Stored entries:
◇ ◇ ◇ ◇ ◇ ◇ ◇

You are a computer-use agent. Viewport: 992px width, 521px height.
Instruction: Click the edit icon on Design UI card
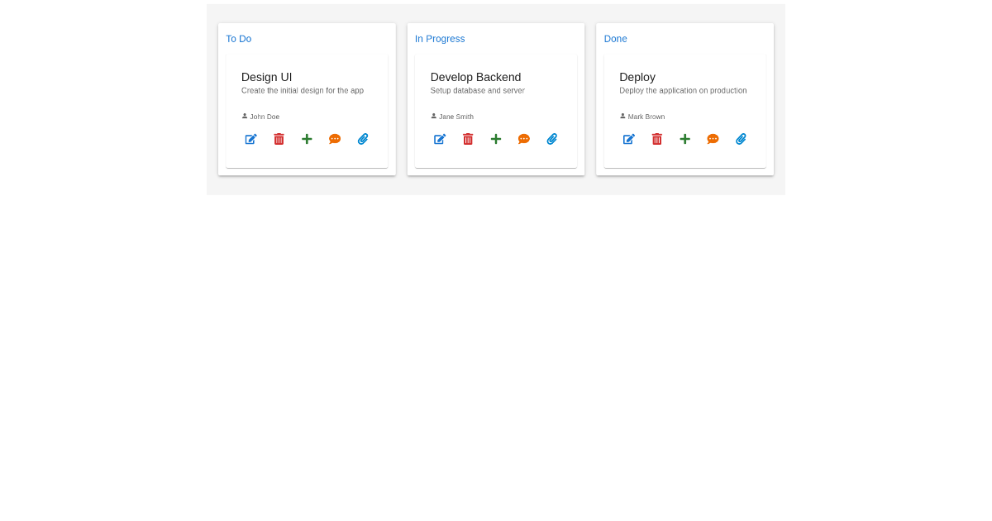(x=250, y=139)

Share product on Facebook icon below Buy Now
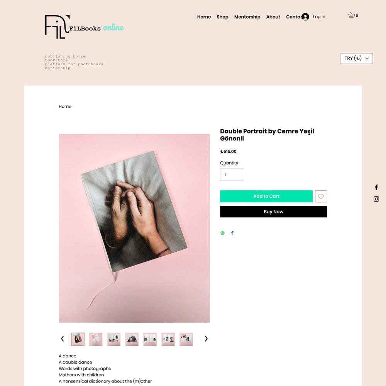(x=232, y=233)
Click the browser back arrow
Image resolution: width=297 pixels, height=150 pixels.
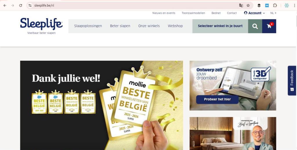pyautogui.click(x=5, y=5)
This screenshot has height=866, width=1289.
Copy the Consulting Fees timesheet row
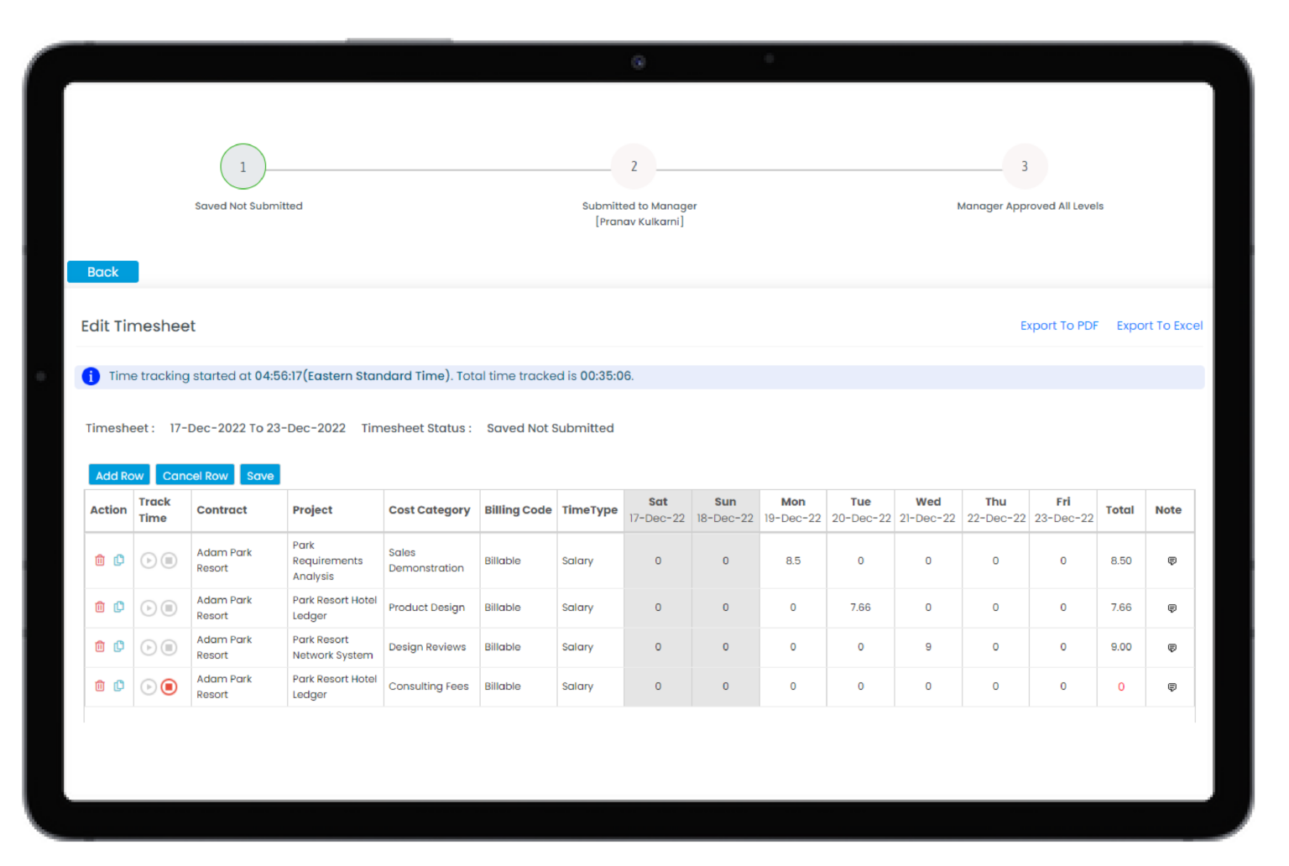point(119,686)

◇ ◇ ◇ ◇ ◇ ◇ ◇

How to complete this task:
Every line of the data should be copied as it stands, without the images.

Answer to this task:
You are a computer-use agent. Viewport: 992px width, 521px height.
Instruction: Click the edit icon on Design UI card
(x=250, y=139)

Share product on Facebook icon below Buy Now
(x=232, y=233)
Click the browser back arrow
Image resolution: width=297 pixels, height=150 pixels.
pyautogui.click(x=5, y=5)
This screenshot has height=866, width=1289.
Copy the Consulting Fees timesheet row
point(119,686)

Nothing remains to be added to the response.